YOUR OBJECTIVE
I need the lines below from the one with "The image size is (1098, 400)." down to the one with "Decrease copies with the down stepper arrow" reproduced exactly, both ends included, and nothing else.

MATERIAL SHOWN
══════════

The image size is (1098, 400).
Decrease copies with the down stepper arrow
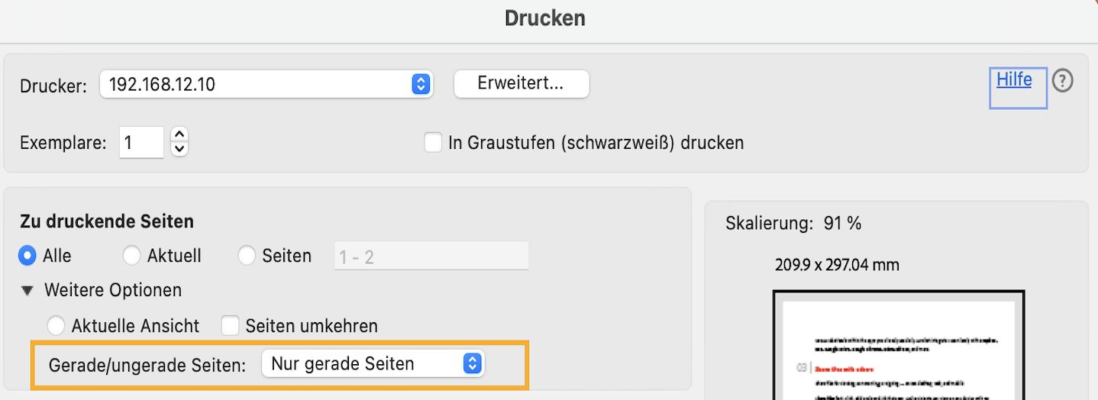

══════════

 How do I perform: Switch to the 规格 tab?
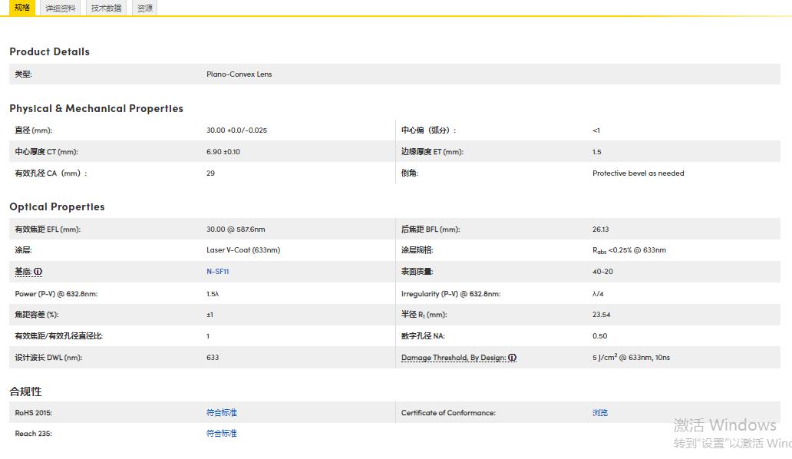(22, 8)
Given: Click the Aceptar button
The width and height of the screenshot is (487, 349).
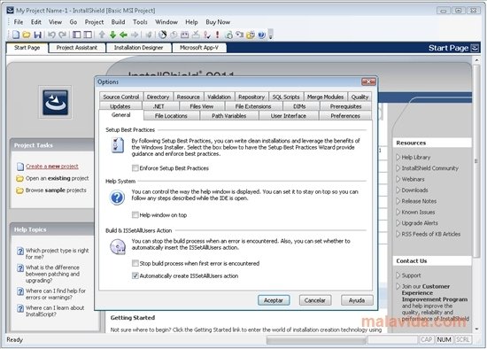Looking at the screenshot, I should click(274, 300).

══════════

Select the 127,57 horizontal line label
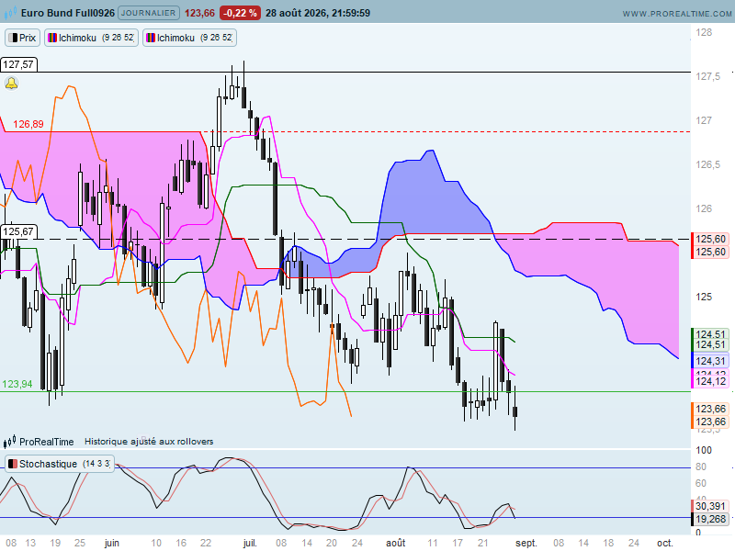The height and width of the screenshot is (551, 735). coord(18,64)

══════════

TASK OUTPUT
The image size is (1098, 400).
Decrease copies with the down stepper arrow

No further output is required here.